The original version of this project dates from 1998. Although it's handy to have and I use it mainly with "clip-on" temperature sensors made from small plastic clothes-pegs with surface mount format LM335 sensors. However, it has some drawbacks:

• The output is in hexadecimal - fine for computer logging, but not so easy for people to read
• The output is only terminated with a linefeed character, so the output appears to "staircase" down the screen
• The output comes at "top-speed", as fast as the 9600Baud connection can handle

What I had been meaning to do was to update the software, while leaving the hardware as it was. To this end, I decided the simplest solution was to rewrite the code in HiTech C, using their free compiler for the 8-bit PIC devices. As it turned out, due partly to a bug I keep running into, where the "mod" (in C it's the percent: % operator) function overwrites crucial variables in low memory. Since I used this function to convert the 12-bit measurements from the ADC into decimal, I found some code that performs this binary to BCD function - however it's written in assembler. This had the added advantage that it's a lot faster. When I was profiling the executable in MPLAB the time taken to do the binary - ASCII conversion in C was about something around 17mSec (with the PICs 1MHz clock). Add on another 7 mSec for my C-written SPI code (see the speech recorder project) and it was taking close to 200mSec to read, convert and transmit a line of 8 readings - one from each channel of the A-D convertor. I felt this was too long, so using the assembler routine to get BCD numbers, and another assembler routine I wrote to perform the SPI function, I was able to get the time to send a line below 100mSec - which allowed me to send 10 lines of data per second - fast enough.
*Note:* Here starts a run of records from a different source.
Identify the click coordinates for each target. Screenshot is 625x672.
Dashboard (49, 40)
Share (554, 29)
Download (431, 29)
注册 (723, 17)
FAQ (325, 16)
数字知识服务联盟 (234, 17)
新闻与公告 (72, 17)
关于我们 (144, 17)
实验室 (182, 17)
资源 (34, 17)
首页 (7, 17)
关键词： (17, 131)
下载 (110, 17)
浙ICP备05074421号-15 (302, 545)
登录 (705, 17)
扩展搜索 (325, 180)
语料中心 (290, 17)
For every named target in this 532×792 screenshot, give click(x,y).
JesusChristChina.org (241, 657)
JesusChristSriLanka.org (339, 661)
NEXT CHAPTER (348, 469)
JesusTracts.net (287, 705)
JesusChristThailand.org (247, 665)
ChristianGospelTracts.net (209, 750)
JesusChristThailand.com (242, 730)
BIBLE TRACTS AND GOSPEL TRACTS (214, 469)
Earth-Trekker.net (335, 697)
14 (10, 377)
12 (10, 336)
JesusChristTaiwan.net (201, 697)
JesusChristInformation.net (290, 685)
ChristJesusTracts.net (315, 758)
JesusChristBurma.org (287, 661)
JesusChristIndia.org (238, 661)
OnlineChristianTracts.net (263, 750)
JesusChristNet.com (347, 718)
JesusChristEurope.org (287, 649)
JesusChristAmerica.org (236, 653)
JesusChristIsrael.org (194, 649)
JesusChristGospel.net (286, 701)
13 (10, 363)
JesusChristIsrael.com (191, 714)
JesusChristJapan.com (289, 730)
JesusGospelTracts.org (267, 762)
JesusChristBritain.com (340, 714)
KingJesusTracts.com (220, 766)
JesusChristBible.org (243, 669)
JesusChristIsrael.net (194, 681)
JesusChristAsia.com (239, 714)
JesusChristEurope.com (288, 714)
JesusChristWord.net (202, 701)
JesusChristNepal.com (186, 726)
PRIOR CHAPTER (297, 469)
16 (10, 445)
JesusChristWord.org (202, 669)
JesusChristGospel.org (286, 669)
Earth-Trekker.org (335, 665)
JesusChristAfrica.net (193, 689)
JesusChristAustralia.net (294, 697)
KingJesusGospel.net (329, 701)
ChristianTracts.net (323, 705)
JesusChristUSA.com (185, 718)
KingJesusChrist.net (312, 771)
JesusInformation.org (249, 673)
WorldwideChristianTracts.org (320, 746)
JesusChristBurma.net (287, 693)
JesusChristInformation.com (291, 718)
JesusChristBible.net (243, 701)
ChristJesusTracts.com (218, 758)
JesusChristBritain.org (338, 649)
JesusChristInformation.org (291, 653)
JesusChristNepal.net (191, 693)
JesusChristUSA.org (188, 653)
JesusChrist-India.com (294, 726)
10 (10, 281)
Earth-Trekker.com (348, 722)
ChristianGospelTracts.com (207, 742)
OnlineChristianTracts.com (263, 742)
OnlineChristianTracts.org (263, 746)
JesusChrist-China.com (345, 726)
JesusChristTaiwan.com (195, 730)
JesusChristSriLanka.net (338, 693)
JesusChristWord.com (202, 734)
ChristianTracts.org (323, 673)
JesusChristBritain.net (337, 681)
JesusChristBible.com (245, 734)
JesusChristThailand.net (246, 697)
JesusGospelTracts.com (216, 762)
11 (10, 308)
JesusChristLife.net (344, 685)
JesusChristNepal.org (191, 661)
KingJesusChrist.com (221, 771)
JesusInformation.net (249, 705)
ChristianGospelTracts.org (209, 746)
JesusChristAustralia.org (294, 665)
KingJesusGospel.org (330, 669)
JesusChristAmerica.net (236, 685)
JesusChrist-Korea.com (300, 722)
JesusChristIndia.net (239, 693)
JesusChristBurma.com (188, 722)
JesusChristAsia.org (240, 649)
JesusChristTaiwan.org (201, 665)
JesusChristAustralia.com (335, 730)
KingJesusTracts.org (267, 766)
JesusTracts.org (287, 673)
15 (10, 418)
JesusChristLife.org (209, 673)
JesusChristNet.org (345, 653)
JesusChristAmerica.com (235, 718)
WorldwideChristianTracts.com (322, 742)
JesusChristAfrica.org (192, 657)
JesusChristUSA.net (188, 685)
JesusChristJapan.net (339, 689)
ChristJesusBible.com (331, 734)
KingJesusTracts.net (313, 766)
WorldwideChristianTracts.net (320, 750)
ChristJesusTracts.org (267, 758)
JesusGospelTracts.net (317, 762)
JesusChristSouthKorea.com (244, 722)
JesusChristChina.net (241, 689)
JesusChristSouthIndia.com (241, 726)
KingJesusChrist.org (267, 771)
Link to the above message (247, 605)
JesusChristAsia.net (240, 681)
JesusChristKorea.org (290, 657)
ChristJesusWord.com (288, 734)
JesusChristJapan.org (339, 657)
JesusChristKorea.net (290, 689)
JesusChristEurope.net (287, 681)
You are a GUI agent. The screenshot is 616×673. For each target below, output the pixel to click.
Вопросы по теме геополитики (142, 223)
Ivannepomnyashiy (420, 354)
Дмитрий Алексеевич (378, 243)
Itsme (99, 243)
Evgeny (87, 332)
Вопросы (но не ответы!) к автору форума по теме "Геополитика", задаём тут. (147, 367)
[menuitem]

I also chose to add a timer interrupt, that was executed every 10mSec. this gave me a timestamp (which I implemented as 6 BCD digits, rather than binary) The code is clumsier, but faster to convert to ASCII. The timer also allowed me to get lines of output at preset times - rather than starting the next line immediately after the previous one had finished.

I also updated the circuit diagram, which is here. While writing the new version I did come across some timing problems with the bit-banged 9600Baud output. Although I lifted the serial output routine from the original, I did remove a couple of nops from it's delay code, to get the bit timings right.

The new code is here with the assembler routines in here.

Note

During the development I discovered that two of the ADC channels were reporting the same data, and that another channel wasn't showing anything at all. Obviously, I suspected some screw-ups in my software - notably the SPI routine. However, after about 3 days of trying different things, including dumping out the AD7858's status register for every operation, I came to the conclusion that I had a hardware fault in the I.C itself. For this reason, you will find that the lines of code which read and output channel 3 have been commented out - and I now only have a 7-channel device. Putting the old 16C84, with the original code back in the device shows that this, too duplicates 1 channel, so the problem's been there, unnoticed for 10 years. Oh well.